_Written exercise A_.
Name every actor mentioned in the film reviews below.

It's a real surprise to see Reitman, who's brought us such fine dramas as the underrated Young Adult, as well as past awards-season favourites like Juno and Up in the Air. 
 
While the movie sets out to be an earnest look at how modern-day technologies like the internet and mobile phones have changed the way we interact with each other, little feels real or true about the dramas we encounter here. 
 
And quite frankly, there are few more boring things you could watch on a cinema screen that characters e-mailing and texting each other, which is what happens ad nauseum in this instance. 
 
The Fault in Our Stars’s Ansel Elgort plays Tim, a shy boy who spends too much time playing video games and has a crush on Brandy. Her hyper protective mother (a very one-note Jennifer Garner) monitors her daughter’s online and phone activity in the belief the internet is evil. 
 
Meanwhile, an unhappily married couple (Adam Sandler and Rosemarie DeWitt) are using various online methods to cheat on each other. 
 
There are other story threads to underline Reitman’s apparent message that the internet is the root of all that is wrong with society, sidestepping the truth that people have always lied to and deceived each other. 
 
It’s a dour, nagging film that for all its good intentions, has nothing new to say. 
 
The Penguins of Madagascar (G) **** Esther McCarthy 
 
A spin-off comes to the big screen to delightful effect as those bold penguins from the Madagascar series get their own movie. Thanks to a great script and some imaginative animation this works a treat. 
 
The movie opens with a cute  - but not too saccharine - origins story in which Skipper, Kowalski and Rico go rogue in their South Pole home, only to find they’ve become disconnected from the rest of the penguin pack. 
 
They have responsibilities, too, in the form of the egg-hatching baby penguin, Private, who they take under their wings. 
 
Doom lurks in the form of the villainous Dr Octavius Brine (voiced with aplomb by John Malkovich). He’s never forgiven them for outdoing him in the cuteness stakes  -  and forcing him to find another home  -  when they were both resident in the same city zoo. 
 
He’s determined to destroy our waddling heroes, forcing them to join forces with a slick, mysterious organisation called The North Wind. 
 
Led by the husky-voiced Agent Classified (Benedict Cumberbatch, whose mispronunciation of the word ‘penguin’ throughout just adds to the mayhem) they are an elite band of agents who may just be able to save the penguins from meeting a grizzly end. 
 
There’s a spontaneity to The Penguins of Madagascar, an up-for-it approach from all involved, that makes it the wackiest and funniest animated movie since last spring’s wonderful Lego Movie. Grab a child and go.

_Data shown_.
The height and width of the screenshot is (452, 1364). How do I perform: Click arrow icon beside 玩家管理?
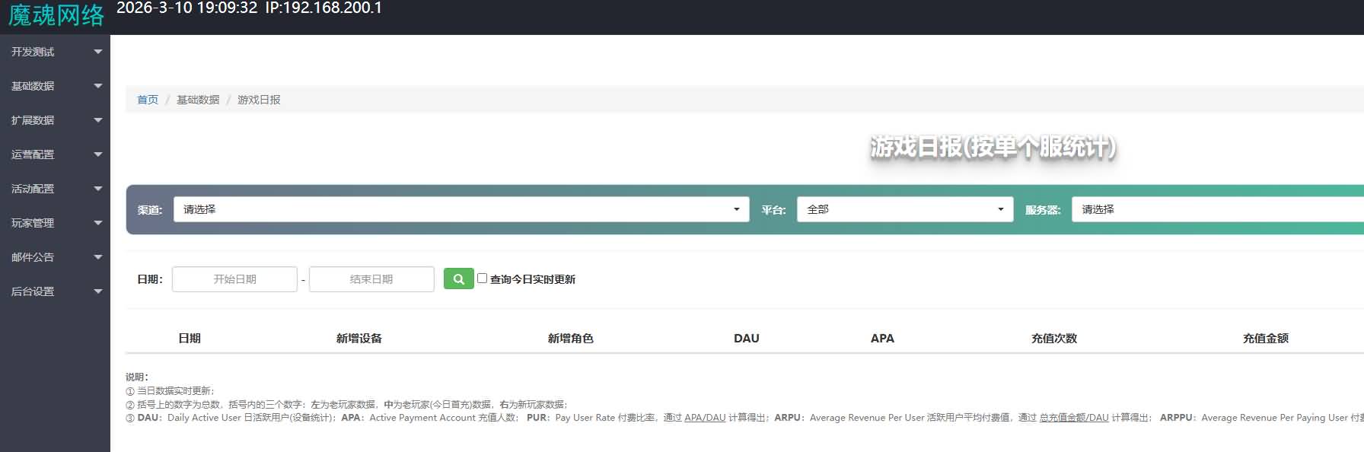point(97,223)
--
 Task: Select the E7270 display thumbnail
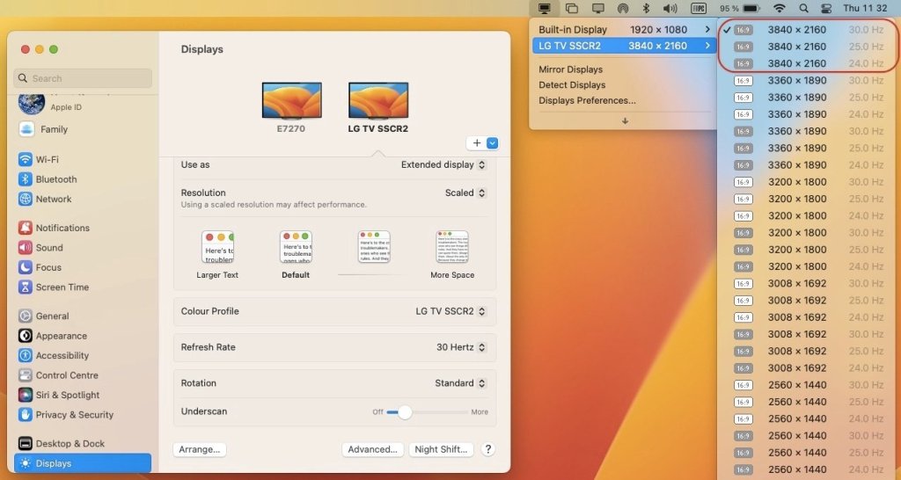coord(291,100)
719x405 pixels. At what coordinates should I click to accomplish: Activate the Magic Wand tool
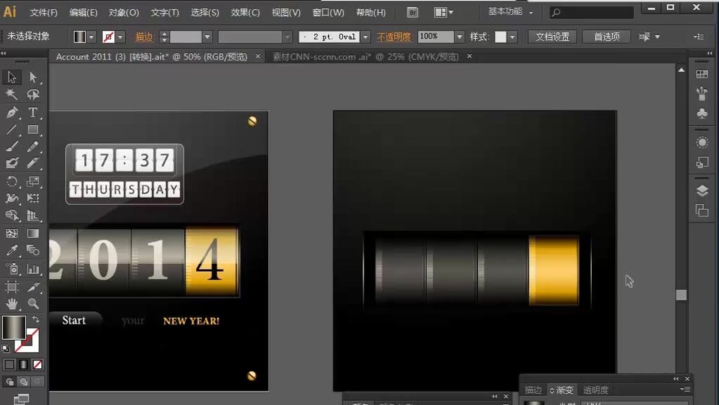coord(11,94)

_Written exercise B_.
Arrange the stretch of the entries from the line containing "719x405 pixels. At" through the line containing "coord(11,94)" as a numbered list, skipping blank lines and leaving out the pictures.

_Task result A_.
Ansel Elgort, Jennifer Garner, Adam Sandler, Rosemarie DeWitt, John Malkovich, Benedict Cumberbatch

_Task result B_.
1. 719x405 pixels. At what coordinates should I click to accomplish: Activate the Magic Wand tool
2. coord(11,94)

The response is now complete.